On top of that, I have a friend, a mentor, who has been in “my corner” for years and last week, he had a pretty massive heart attack and the prognosis is not good. In fact, it is as bad as it can get. So, here I sit trying to pull something positive from this week while I am barely holding it together.
Then, something hit me; put my feelings down on paper. Write everything down. The good, the bad, the pain, the feelings of loneliness and the feelings of desperation. I wrote and I wrote and I wrote, all week. Cut off in traffic? Write it down. Feeling down because you haven’t seen any sun for five days? Write it down. Pray for my best friend and his family after a loss of their youngest child? Write it down! Listen to one of the best men I have ever known tell me while I am holding his hand, that “this hospice ‘thing’ is a one way door, but I am ready and I am not afraid.” WRITE IT DOWN!!!
I wrote down pages of things! Things I saw, things I experienced and things that I thought about after. At the end of the week, I went back through my notes and saw a pattern. After going through them again, I pulled out the pattern and spoke about it, at this young man’s funeral.
Loss is painful.
Loss is a thief in the night that gives no care for age or reason. It is a self-serving entity that gives no care of emotion, status or age. It is a monster that can enter on a whisper and leave with world shattering guilt and heartbreak.
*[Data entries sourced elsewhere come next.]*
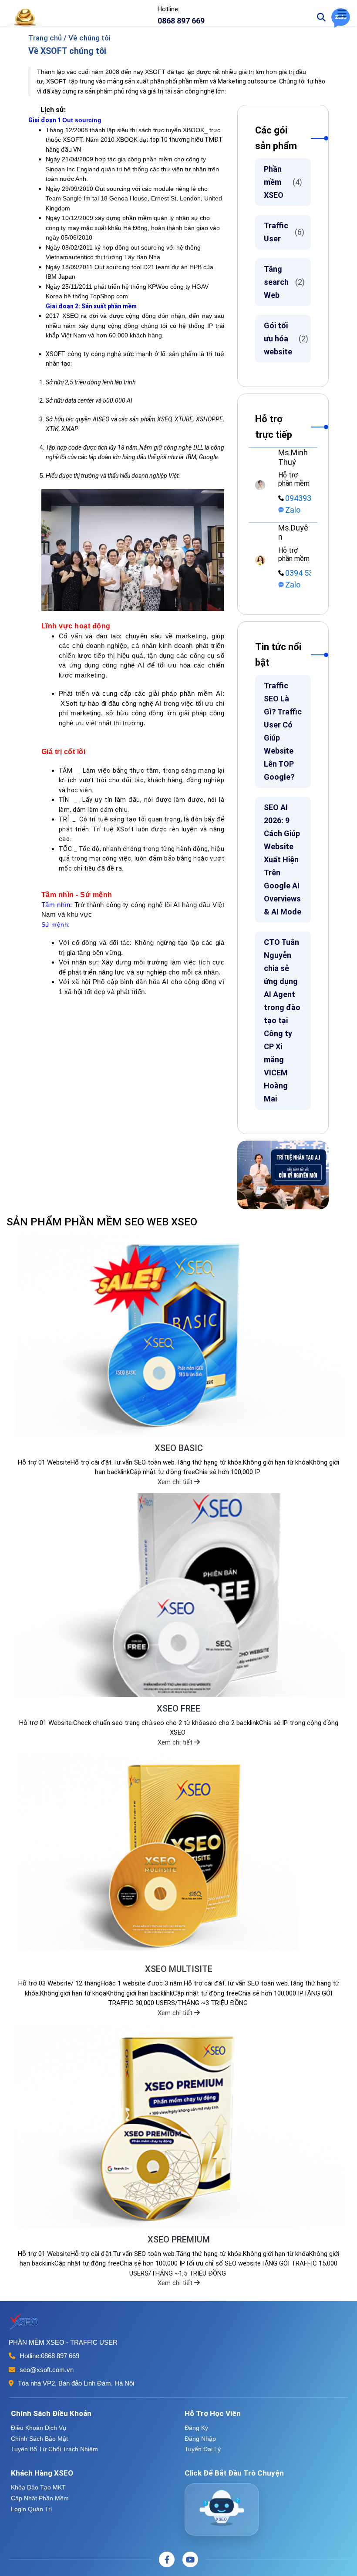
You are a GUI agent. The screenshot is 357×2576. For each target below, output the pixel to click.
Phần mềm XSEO (283, 182)
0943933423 (298, 498)
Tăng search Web (284, 282)
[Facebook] (167, 2559)
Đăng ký (196, 2427)
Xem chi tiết (176, 1482)
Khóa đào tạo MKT (38, 2487)
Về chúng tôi (89, 37)
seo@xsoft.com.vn (47, 2369)
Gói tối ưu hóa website (286, 338)
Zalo (292, 509)
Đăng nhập (200, 2438)
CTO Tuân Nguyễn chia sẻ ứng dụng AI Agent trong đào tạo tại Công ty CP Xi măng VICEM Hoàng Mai (282, 1020)
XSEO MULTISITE (178, 1969)
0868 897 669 (60, 2355)
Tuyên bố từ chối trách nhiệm (54, 2449)
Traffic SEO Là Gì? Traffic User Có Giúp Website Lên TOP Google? (283, 731)
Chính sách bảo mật (39, 2438)
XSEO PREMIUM (179, 2239)
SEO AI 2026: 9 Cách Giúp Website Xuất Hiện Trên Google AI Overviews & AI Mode (282, 859)
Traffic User (284, 232)
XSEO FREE (178, 1708)
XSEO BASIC (179, 1448)
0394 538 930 (298, 572)
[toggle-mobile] (346, 10)
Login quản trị (31, 2509)
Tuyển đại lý (203, 2449)
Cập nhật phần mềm (40, 2498)
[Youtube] (190, 2559)
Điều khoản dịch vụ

But we can hold fast to the fact that we can pull a couple very important truths from this “whisperer.”
Loss is a thief and a liar. Something precious has been stolen here … from all of us. But what we have to remember here is that we don’t “feel” the loss, we feel the REMORSE of the loss, the emotional disconnect from it, the absence, the emptiness. Luckily there is a plan for coping with it and that is the Gathering, such as the gathering in this room, the connection to each other and the celebration of a life that we all got to touch and that touched us in return. If we join together and stand as group, as a family, with one common goal, that thief has no hold because the flock is always stronger than the individual.
Secondly, loss can be considered a final step; so final that it is hard to think of what to do next, but we must focus on the fact that it is not the last step in the process. The last step … is redemption. The clearing away of sickness, fear and confusion. Voices are calmed and situations finished and burdens are lifted and addictions are relieved. In the race of life this is the finishing of the race but not everyone finishes the full race, some stumble, struggle and for whatever reason can’t go on and they fall into their trainer’s arms and as he catches them he faintly whispers in their ear, “well done good and faithful servant, your race is over but I have got you from here.”
How we deal with loss is just as important as how we deal with life and how we CONDUCT ourselves in the face of it is just as important as it is in the wake of it.
I know it’s a Holiday week, I know we are all looking forward to some “family time.” This Thanksgiving, remember what family really means, hug them a little bit longer and stand behind them and support them because it will Turn It Around … for everyone.